1) In the early stages, we had security issues with OpenAM, which we mainly solved by restarting the server instances - clearly not preferred, but we really didn't spend too much development effort trying to solve it (plus we lacked the necessary knowledge to research). After doing some actual product search efforts, it turned out that most of our problems were either presumptuous (poorly written settings or misconfigurations) or were actually something that was recently resolved in the OpenAM project and was relatively easy to revert to our version.

Of course, the experience itself depends a lot on how often you want to make configuration changes in your deployment, although we haven't changed much over the years, OpenAM just worked well for long intervals without requiring any maintenance.

3) Since we didn't actually encounter new issues (configuration barely changed), there were no surprises after a while.
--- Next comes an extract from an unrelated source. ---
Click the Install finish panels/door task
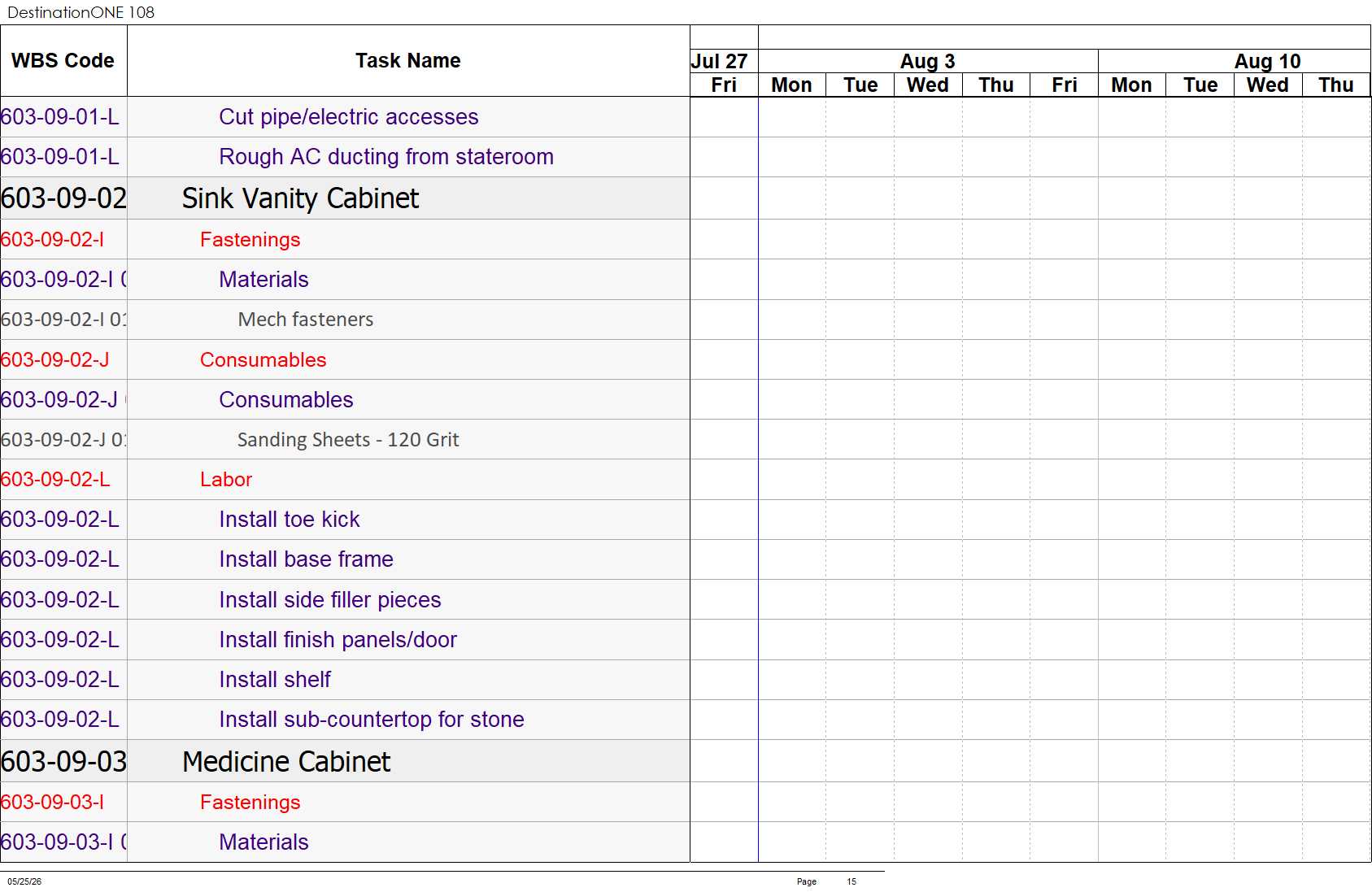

The security patches were mostly easy to back up and didn't cause too many problems (it helped that after 1.5 years I became an FR employee and I was actively working on OpenAM issues though :))



4) I think that running without a subscription has its own risks, but they mainly involve:

  • Do you plan to roll out new features based on OpenAM features during these two years (i.e. do you plan to continually make changes to the deployment)?
  • Do you have good developers to work on these features? For example, working with OpenAM may require you to look at the source code to figure out how everything works, the quality of the documentation has improved significantly over the years. Regardless, the fixes for backups will get more and more complex over time as the releases will differ much more (as the development team gets bigger and bigger for each project) and even then you can't just assume that all the problems that you come across are by definition already allowed in the trunk. Having to solve some problems on your own is a cost / risk to consider.
  • what SLA do you want to use for deployment? Will your business go bankrupt after 1 minute of outage? Is it okay to just restart the service (in case of some weird problem)?
  • Do you really need support for all 3 products? For example, my background will allow me to easily work without OpenAM support, but I would be in depth if something goes wrong with my provisioning system ...

And a general note:

For a user, 20x growth over two years sounds a little unrealistic, or at least very encouraging. Perhaps you should look for a 1 year subscription for a smarter target number and then renew once you have a better understanding of customer growth in your business?